(MATERIAL FOR THE TASK):
____

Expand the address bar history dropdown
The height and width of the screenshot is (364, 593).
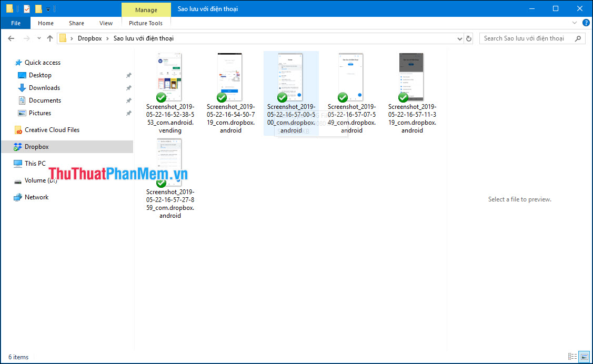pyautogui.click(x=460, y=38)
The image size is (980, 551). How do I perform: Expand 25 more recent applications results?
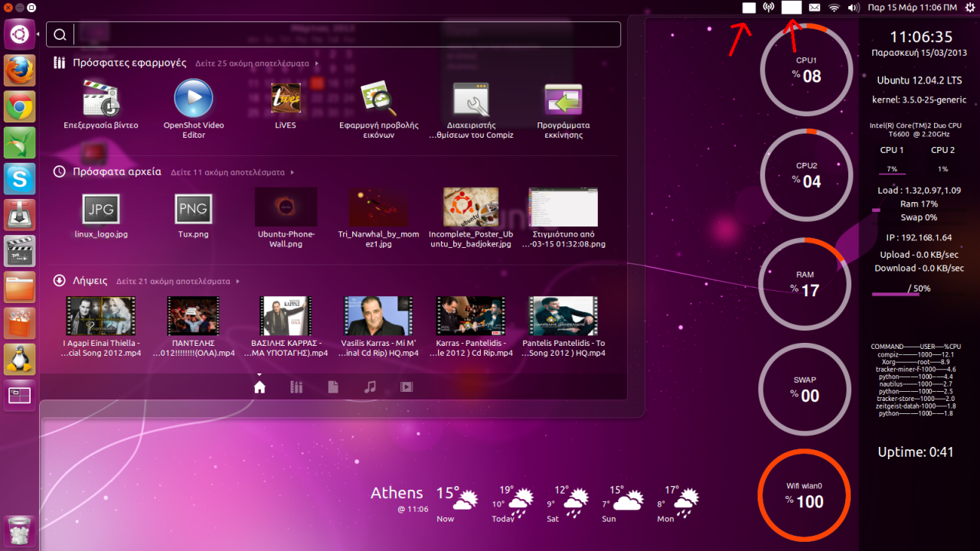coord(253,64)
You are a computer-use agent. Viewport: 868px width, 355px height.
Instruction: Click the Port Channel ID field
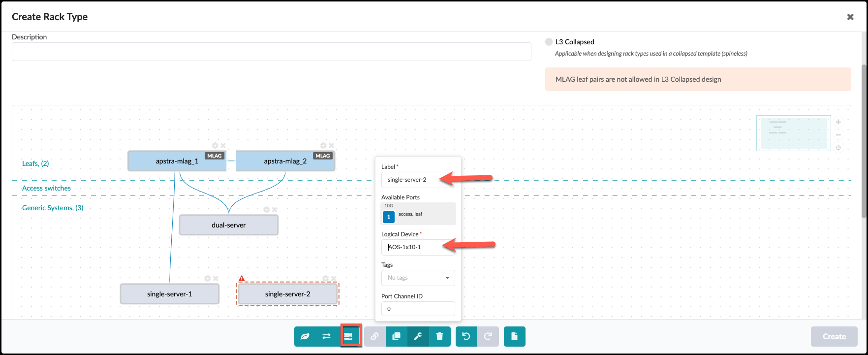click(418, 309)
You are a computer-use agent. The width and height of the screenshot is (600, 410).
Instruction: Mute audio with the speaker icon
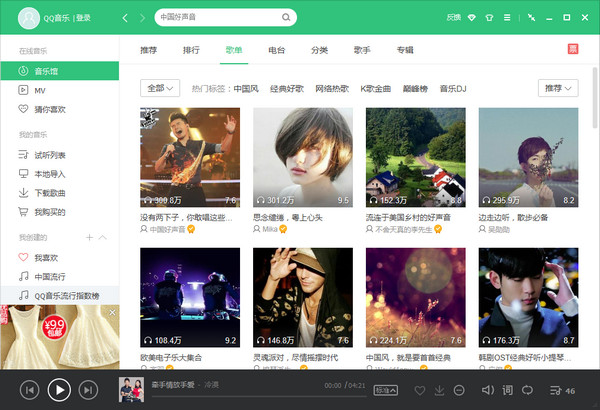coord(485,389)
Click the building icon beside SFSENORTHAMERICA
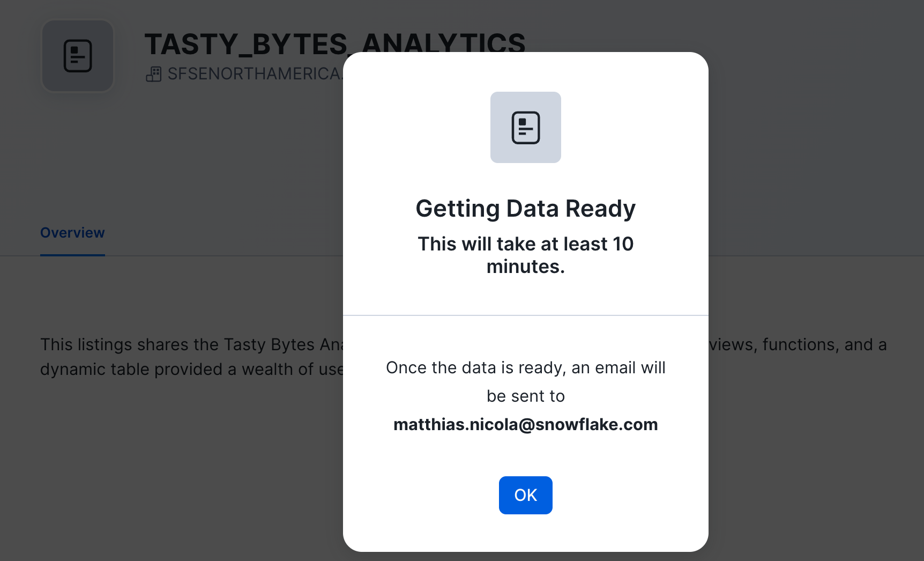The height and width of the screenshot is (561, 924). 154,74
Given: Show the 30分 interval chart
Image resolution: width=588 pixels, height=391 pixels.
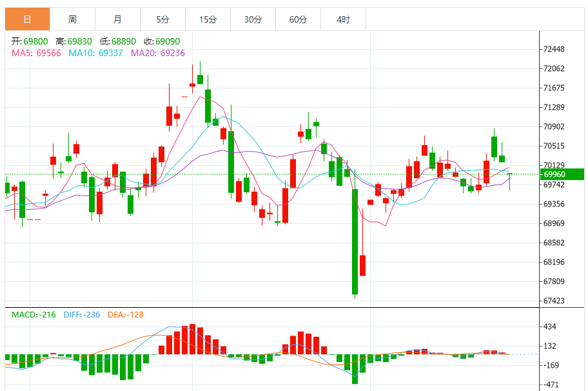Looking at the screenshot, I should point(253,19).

____

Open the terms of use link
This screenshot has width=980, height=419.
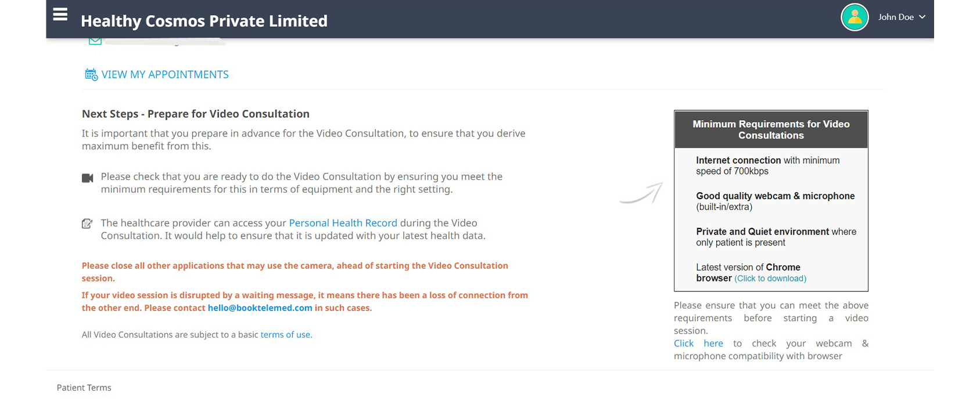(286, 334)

____

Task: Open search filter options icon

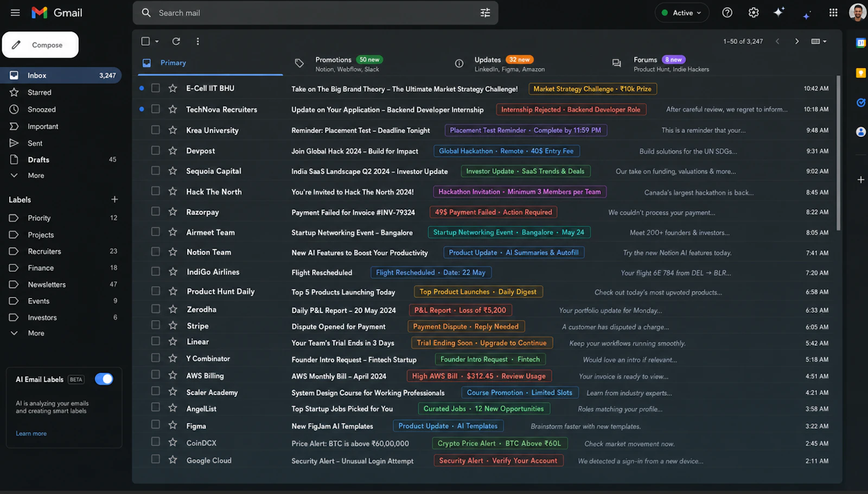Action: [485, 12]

____

What lines in the entries contain "agent"? Report each one by copying it.

You are a computer-use agent. Viewport: 868px width, 355px height.
You are a computer-use agent. The width and height of the screenshot is (600, 410).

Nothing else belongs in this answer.